Because of this, he said, Israel “made the tough but necessary decision today to close all air travel from Britain, Denmark and South Africa to Israel. Those are the countries where the mutation has been detected.”

One couple with two children told the Kan public broadcaster that it was like a “kidnapping.”

“We weren’t given any advance information that we need to enter forced quarantine. This a scandal for the State of Israel… this is chutzpah,” another unnamed passenger said.

“At Luton [airport], check-in was normal, but then they called boarding 1.5 hours early. At the gate, they turned everyone away [all non-Israelis] who had a British passport with permission to enter. They then took Israelis aside and explained that the chances were that by the time we were back we’d have to go to a corona hotel but it wasn’t 100% yet. Quite a lot of people didn’t get on the flight and we had to wait for luggage to come off,” Ellen Steel, a British-Israeli citizen, told The Times of Israel, from a bus on the way to the hotel.

She added: “When we landed, someone from the Health Ministry came on [the plane] and announced we’d all have to go to hotels — if we wanted to have a fight about it we could, but only at the hotel and not before.”

According to Steel, the passengers had their passports taken from them as they got off the plane, but were not told why.
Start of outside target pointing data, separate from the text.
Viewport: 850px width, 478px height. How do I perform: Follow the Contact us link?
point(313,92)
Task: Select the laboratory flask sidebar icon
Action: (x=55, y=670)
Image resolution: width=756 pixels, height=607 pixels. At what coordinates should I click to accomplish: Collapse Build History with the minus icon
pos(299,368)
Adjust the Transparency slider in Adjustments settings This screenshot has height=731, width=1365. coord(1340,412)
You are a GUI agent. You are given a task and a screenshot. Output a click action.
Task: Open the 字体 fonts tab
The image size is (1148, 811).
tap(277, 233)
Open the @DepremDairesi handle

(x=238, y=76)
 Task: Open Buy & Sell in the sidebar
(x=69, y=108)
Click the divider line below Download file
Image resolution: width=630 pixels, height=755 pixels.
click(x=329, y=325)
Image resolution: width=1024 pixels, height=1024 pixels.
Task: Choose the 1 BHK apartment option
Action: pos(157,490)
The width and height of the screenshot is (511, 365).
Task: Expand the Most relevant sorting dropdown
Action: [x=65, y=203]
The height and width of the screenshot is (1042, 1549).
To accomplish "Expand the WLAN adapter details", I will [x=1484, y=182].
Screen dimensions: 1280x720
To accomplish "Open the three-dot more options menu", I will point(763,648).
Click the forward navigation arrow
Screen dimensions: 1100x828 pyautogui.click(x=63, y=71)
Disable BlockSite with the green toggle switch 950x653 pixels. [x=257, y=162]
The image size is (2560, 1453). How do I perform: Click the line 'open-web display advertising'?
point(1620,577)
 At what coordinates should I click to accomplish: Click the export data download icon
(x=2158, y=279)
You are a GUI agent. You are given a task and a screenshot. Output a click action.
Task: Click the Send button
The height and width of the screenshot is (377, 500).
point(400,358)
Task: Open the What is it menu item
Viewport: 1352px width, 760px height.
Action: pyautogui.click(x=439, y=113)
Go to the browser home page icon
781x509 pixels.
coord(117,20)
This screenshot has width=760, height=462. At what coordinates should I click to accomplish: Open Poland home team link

She said they got them back a half hour later, after they were put through passport control.

“We got bused to Terminal 1, where there was press waiting. They gave us water and our baggage came. Then they told us to get on buses but didn’t say where to. So people packed onto these buses, but there was zero distancing, etc. So I refused and am now on one [bus] with, like, 10 people on the way to the Dan Panorama Jerusalem. The buses have police cars escorting them, front, back etc.,” Steel said.

Some of the passengers who refused to board buses to the corona hotel tried to arrange a flight back to London, but the pilot of the EasyJet plane they arrived on refused, because they had not been denied entry to the country, according to Ynet.

Several of the passengers bought tickets for a return flight, while 15 passengers on a British Airways plane refused to disembark and will fly back to the UK, the news site said.